Quote re having a child said by Sarah Silverman starring as Laney in "I Smile Back" movie based on the novel by Amy Koppelman 


I feel that both Shelly and Koppelman have successfully and commendably completed works with a no-holds-barred approach. They have dug deep inside their souls and wrote about the feelings that all of us women have lurking somewhere inside but would never have the courage to admit, much less write about.  Again, not everything a fiction writer's protagonist says should be deemed autobiographical, but we do know that many literary giants have admitted to basing their novels' protagonists on themselves and that events in their plot lines were often true events.

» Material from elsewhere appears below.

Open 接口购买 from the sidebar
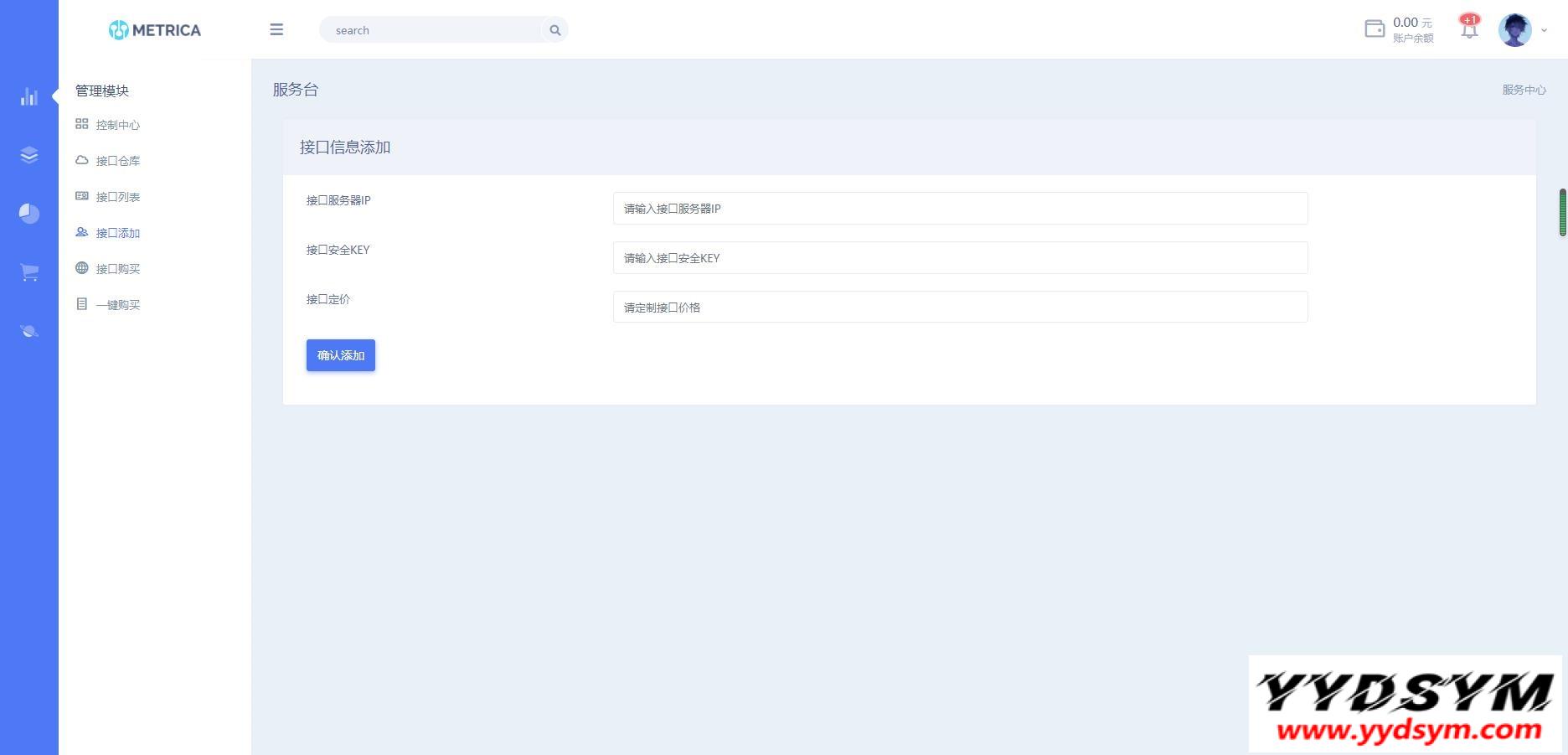[117, 269]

I still have yet to conquer this fear of what others will think about me when they read my writing. This is a hurdle that every fiction writer needs to overcome in order to be truly great. Of course, the best way to write is as if nobody will ever read it, and then, once it's done, just release it and throw caution to the wind! We have to become fearless in writing, same as we need to take chances in all other facets of our lives. For women, this often gets easier with age. Most of us can only become truly radical once we are older. We have to risk being not liked. We have to risk not being dutiful and good. We have to deal with the verbal onslaught and mistrust that will ensue once we have gotten our writing out there. It's not the end of the world. I guess that's the only way to be brave enough to write EXACTLY what we are feeling and thinking and to never hold back in writing ever again. To realize that whatever happens after we've released our writing to the public, it will never be the end of the world.